_TASK BRIEF_
Set down the lines of the material that run from the line containing "Toggle breakpoint dash on line 4" through the line containing "Click the 0.618", both included, reproducing them verbatim. Begin at the line that has "Toggle breakpoint dash on line 4" and stop after the one that has "Click the 0.618".

Pointing records for text and elements:
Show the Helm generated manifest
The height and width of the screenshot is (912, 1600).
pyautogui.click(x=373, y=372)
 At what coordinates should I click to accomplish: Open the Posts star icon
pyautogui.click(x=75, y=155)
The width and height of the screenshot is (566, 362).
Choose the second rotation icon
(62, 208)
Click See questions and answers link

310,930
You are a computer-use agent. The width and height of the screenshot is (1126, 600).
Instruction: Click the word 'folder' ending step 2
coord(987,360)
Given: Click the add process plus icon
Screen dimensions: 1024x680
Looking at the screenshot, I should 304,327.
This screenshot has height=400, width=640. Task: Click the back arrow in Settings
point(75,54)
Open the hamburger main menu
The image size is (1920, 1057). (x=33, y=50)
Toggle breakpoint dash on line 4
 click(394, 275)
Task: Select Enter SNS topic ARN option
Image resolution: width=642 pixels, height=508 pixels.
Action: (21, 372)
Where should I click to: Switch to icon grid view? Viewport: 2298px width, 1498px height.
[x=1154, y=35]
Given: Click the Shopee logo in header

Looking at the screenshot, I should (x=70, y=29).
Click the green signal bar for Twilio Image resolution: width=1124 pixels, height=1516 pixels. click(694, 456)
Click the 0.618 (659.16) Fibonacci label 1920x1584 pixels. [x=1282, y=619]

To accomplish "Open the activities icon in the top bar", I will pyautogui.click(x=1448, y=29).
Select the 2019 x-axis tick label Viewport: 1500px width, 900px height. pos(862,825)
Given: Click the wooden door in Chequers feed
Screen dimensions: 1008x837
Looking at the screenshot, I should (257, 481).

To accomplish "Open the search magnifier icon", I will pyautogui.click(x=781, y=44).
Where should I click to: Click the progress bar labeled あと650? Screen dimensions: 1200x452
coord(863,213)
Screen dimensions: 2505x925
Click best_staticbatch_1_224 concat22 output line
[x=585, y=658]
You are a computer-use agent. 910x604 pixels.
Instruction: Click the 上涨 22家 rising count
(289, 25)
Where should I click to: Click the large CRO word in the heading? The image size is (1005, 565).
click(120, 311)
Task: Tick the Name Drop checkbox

_COMPLETE OUTPUT_
Toggle breakpoint dash on line 4
 click(394, 275)
Task: Select Enter SNS topic ARN option
Image resolution: width=642 pixels, height=508 pixels.
Action: (21, 372)
Where should I click to: Switch to icon grid view? Viewport: 2298px width, 1498px height.
[x=1154, y=35]
Given: Click the Shopee logo in header

Looking at the screenshot, I should (x=70, y=29).
Click the green signal bar for Twilio Image resolution: width=1124 pixels, height=1516 pixels. click(694, 456)
Click the 0.618 (659.16) Fibonacci label 1920x1584 pixels. [x=1282, y=619]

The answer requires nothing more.